Podcast Orwells Weg nach Wigan Pier

Dokumentation und Reportage

1937 veröffentliche George Orwell ein Buch, das für großen Aufruhr sorgte. Es hieß "Der Weg nach Wigan Pier", in ihm beschrieb Orwell die Armut im Norden Englands, die er zuvor in Armenhäusern und bei Bergmännern und ihren Familien erlebt hatte. Als das Buch erschien, sorgte es vor allem in der Mittel- und Oberklasse Londons für Entsetzen: Sie hatten sich schlicht nicht vorstellen können, unter welchen Bedingungen ihre Mitbürger im Norden lebten. Wie sieht es heute aus, gut 80 Jahre nach dem Erscheinen des Buches? Dieser Frage gingen die beiden Autoren nach. Sie folgten den Spuren Orwells und reisten nach Sheffield, Barnsley und Wigan.

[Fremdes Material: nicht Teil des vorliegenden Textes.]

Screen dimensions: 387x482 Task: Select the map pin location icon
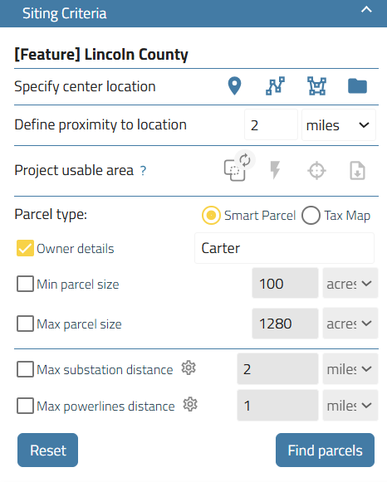[234, 86]
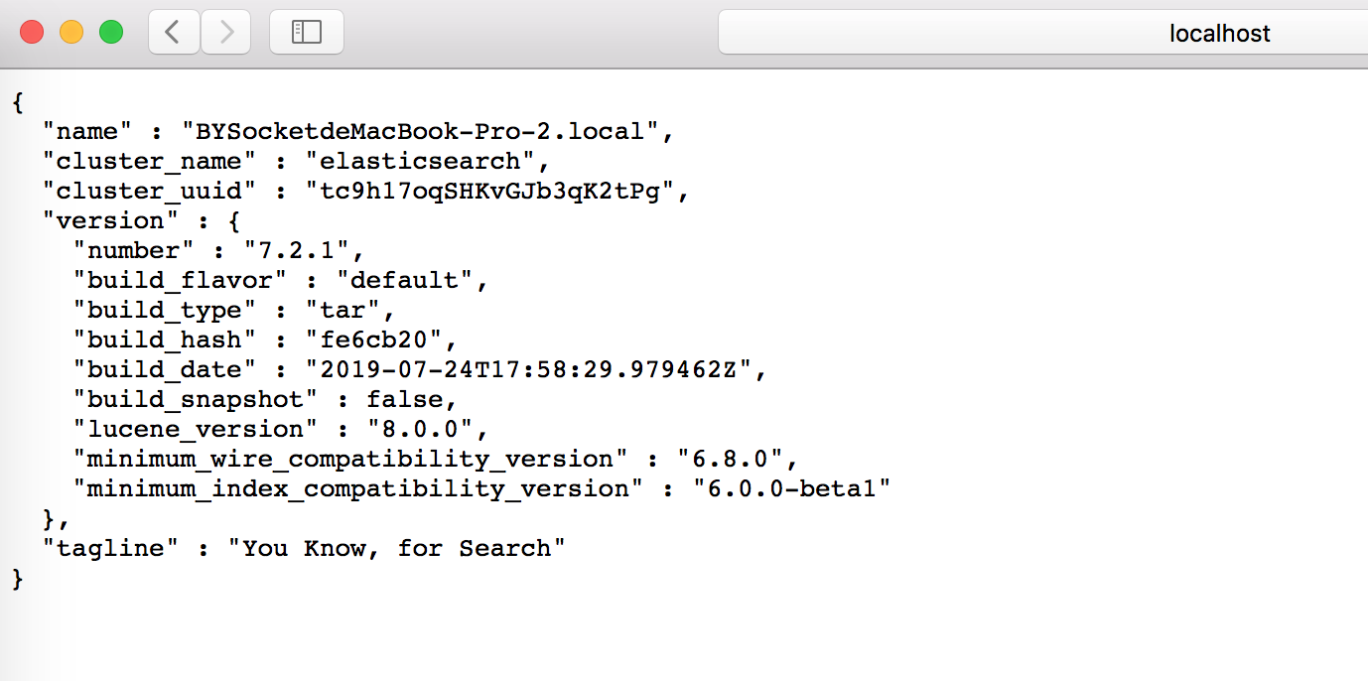Go forward to the next page
This screenshot has height=681, width=1368.
(x=225, y=33)
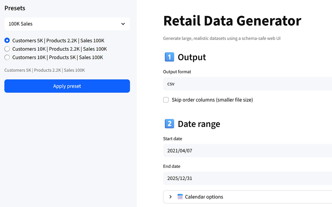Open the 100K Sales presets dropdown

(x=67, y=24)
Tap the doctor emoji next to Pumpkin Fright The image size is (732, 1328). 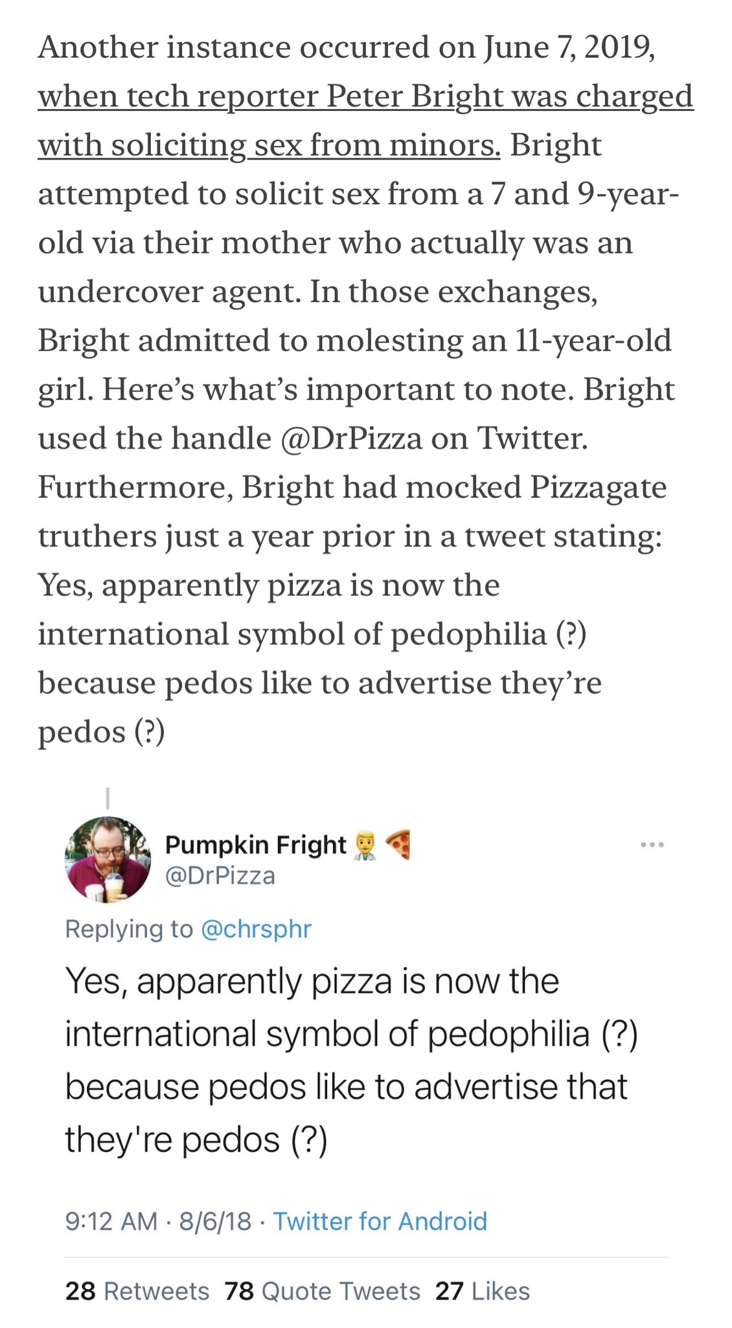click(x=365, y=846)
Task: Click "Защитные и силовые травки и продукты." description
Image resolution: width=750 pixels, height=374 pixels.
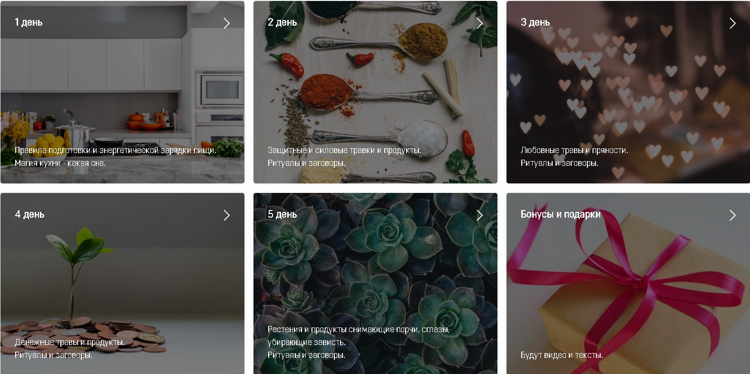Action: coord(344,150)
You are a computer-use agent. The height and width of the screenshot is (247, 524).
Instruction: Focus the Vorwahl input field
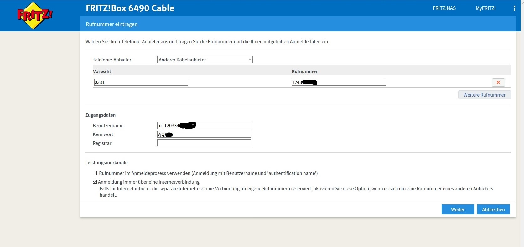pos(141,82)
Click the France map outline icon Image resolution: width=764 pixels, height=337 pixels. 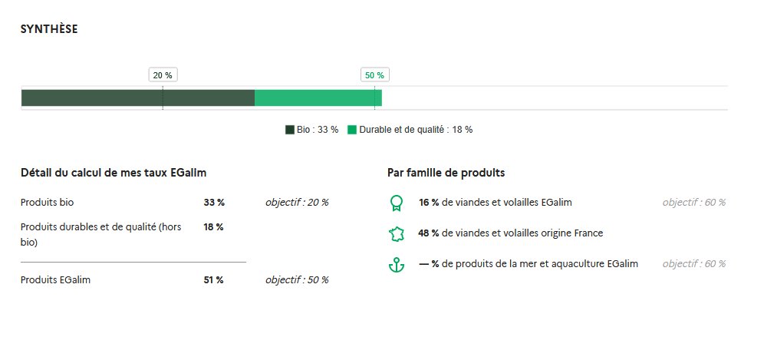pos(396,233)
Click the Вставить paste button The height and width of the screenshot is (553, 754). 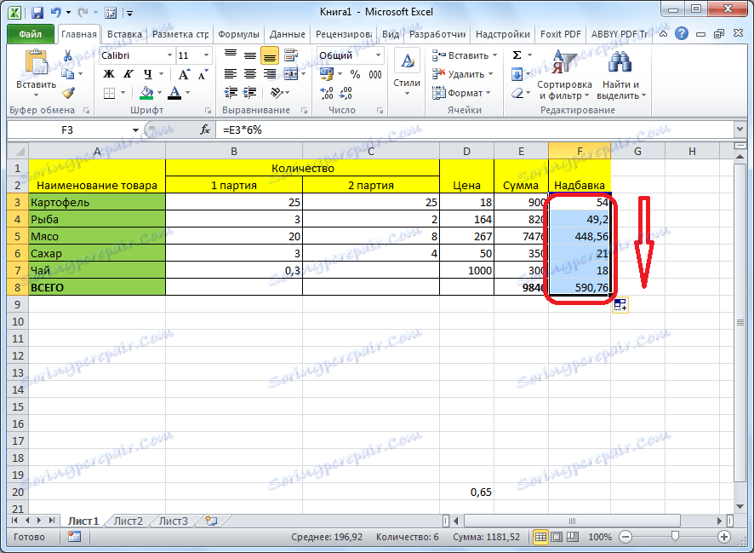tap(36, 73)
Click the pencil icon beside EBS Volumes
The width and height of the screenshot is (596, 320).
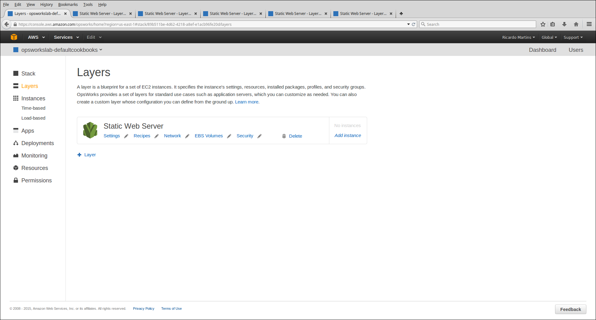coord(229,136)

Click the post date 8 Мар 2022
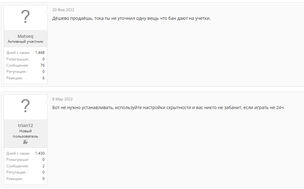62,99
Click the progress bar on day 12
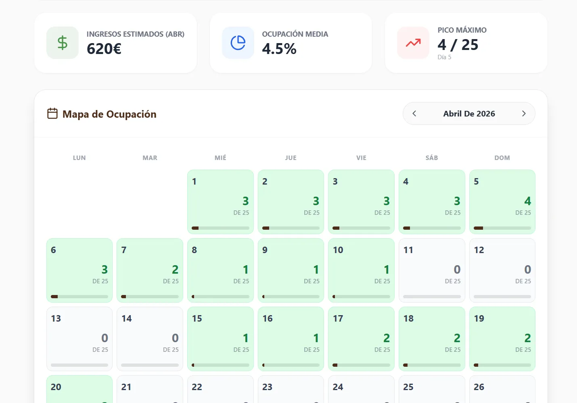The image size is (577, 403). click(x=502, y=297)
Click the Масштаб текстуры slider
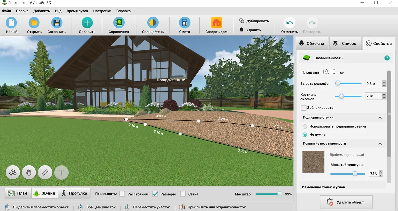The height and width of the screenshot is (211, 398). pyautogui.click(x=347, y=174)
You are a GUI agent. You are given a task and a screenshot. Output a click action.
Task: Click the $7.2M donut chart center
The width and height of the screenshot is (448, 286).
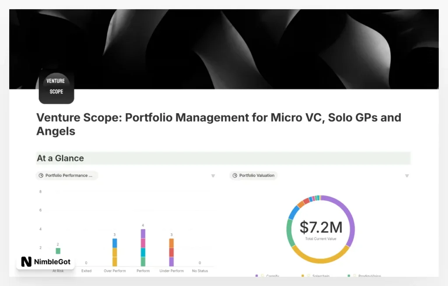pos(320,228)
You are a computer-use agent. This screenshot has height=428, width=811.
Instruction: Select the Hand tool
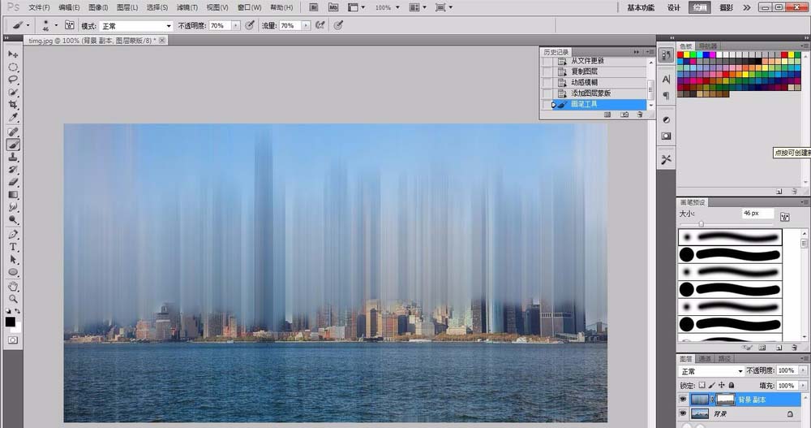tap(13, 286)
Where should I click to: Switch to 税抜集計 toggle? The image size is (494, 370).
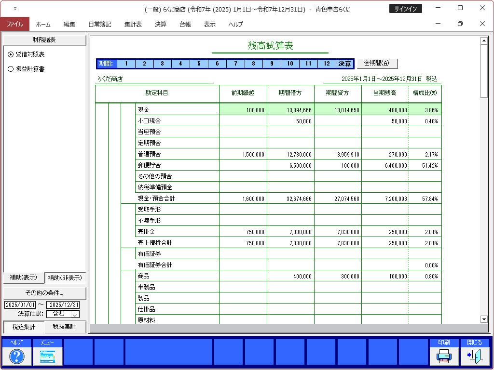65,327
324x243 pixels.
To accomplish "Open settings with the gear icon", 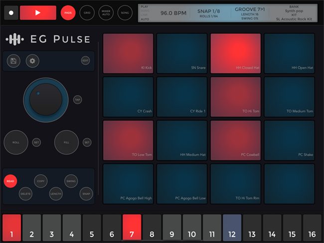I will tap(32, 61).
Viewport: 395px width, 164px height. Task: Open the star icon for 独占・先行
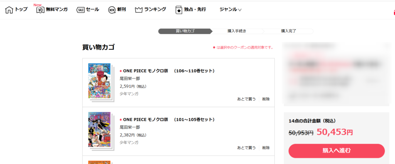179,10
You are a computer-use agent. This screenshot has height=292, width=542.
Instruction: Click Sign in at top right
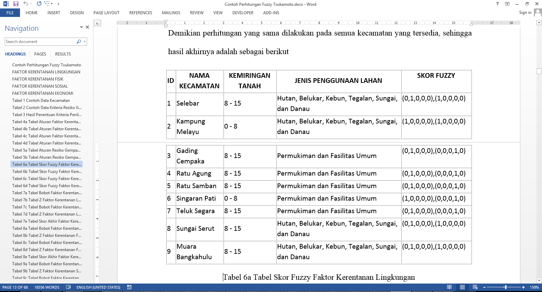pyautogui.click(x=525, y=13)
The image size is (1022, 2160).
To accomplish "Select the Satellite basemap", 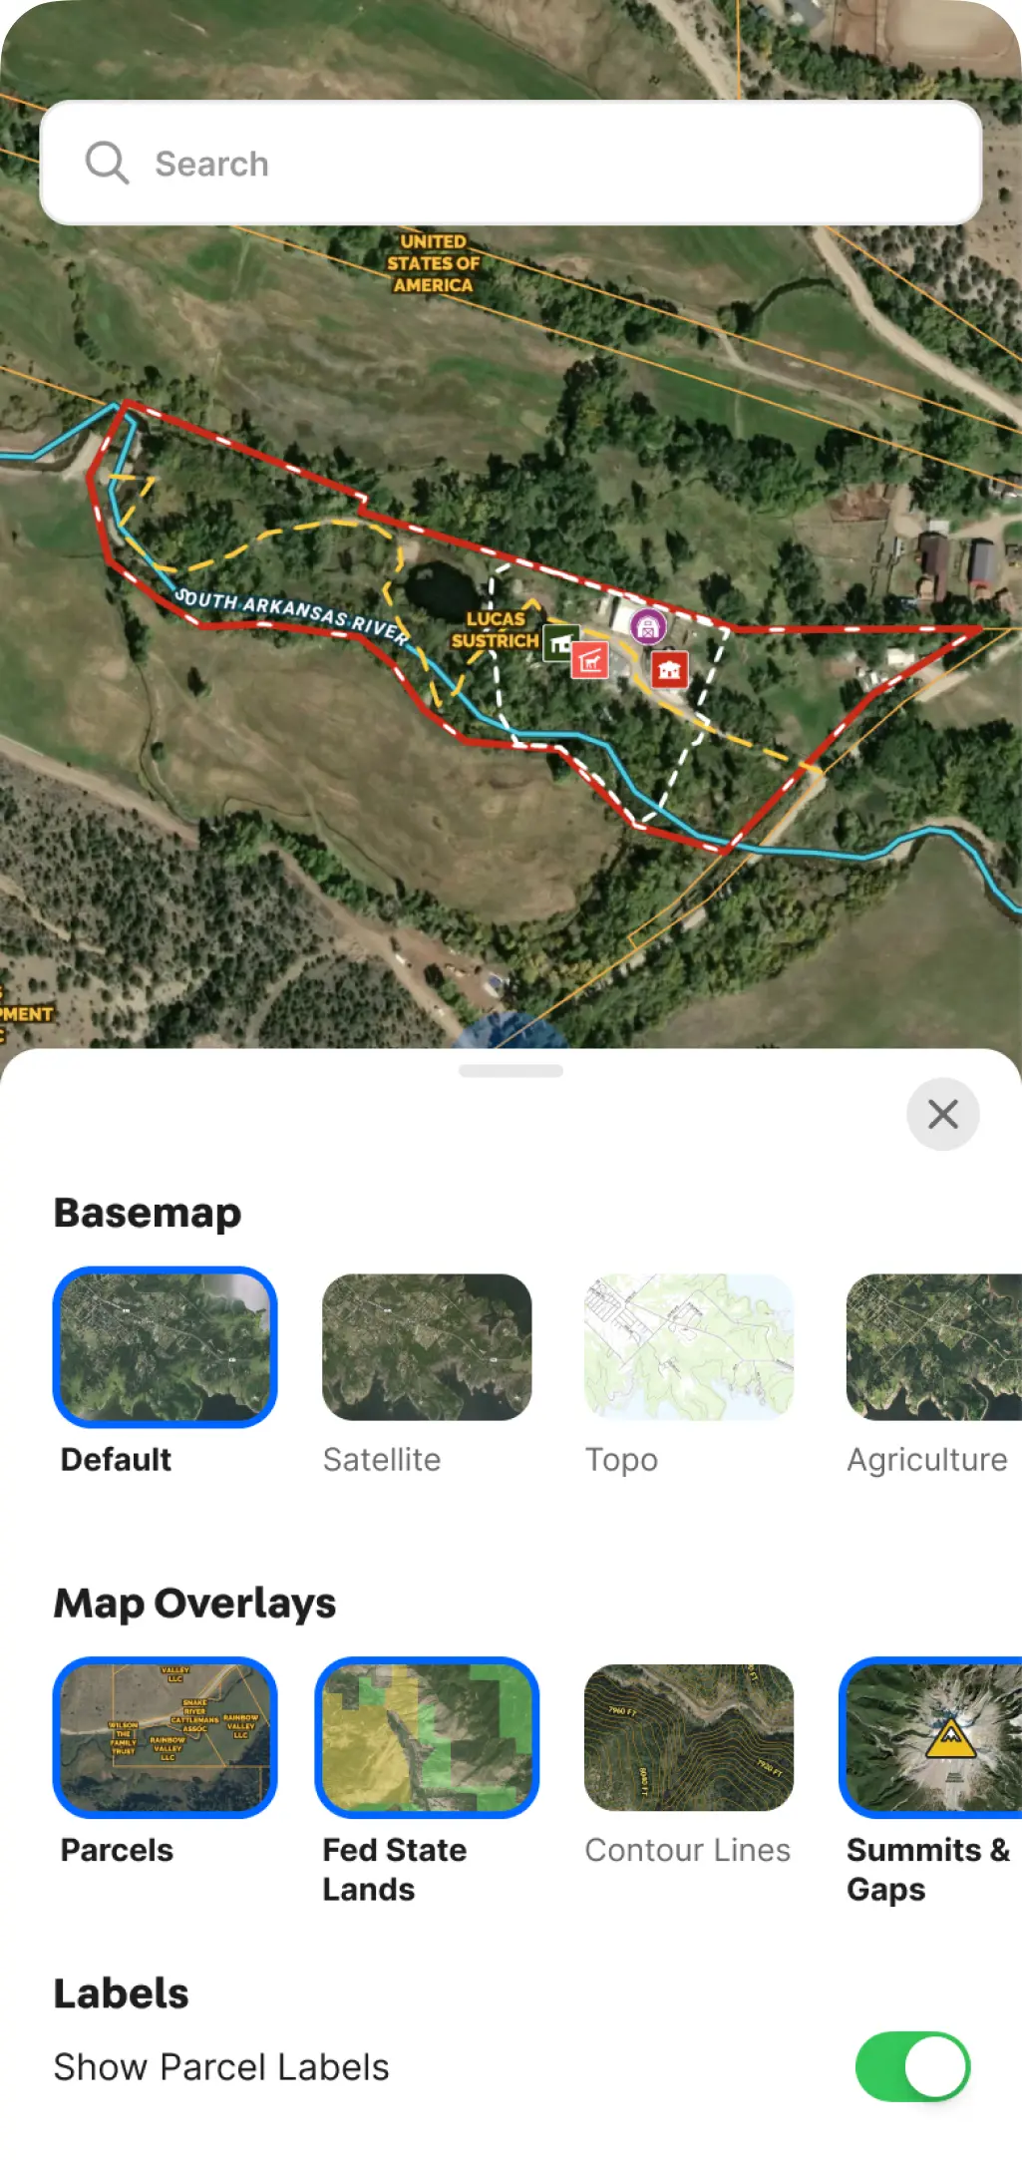I will [x=427, y=1347].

Und sie stellen fest: An der von Orwell beschriebenen Lage hat sich manches geändert, doch während die City of London die mit riesigem Abstand reichste Region Europas ist, liegen neun der zehn ärmsten Regionen Nordwest-Europas immer noch im Norden Englands. Die Armut sieht nun anders aus, aber noch immer gibt es Obdachlosigkeit, prekäre Arbeitsverhältnisse und Hoffnungslosigkeit. Ein hochaktuelles Feature über die Auswirkungen von Sozialabbau, Coronapandemie und Brexit vor der Folie von "Der Weg nach Wigan Pier".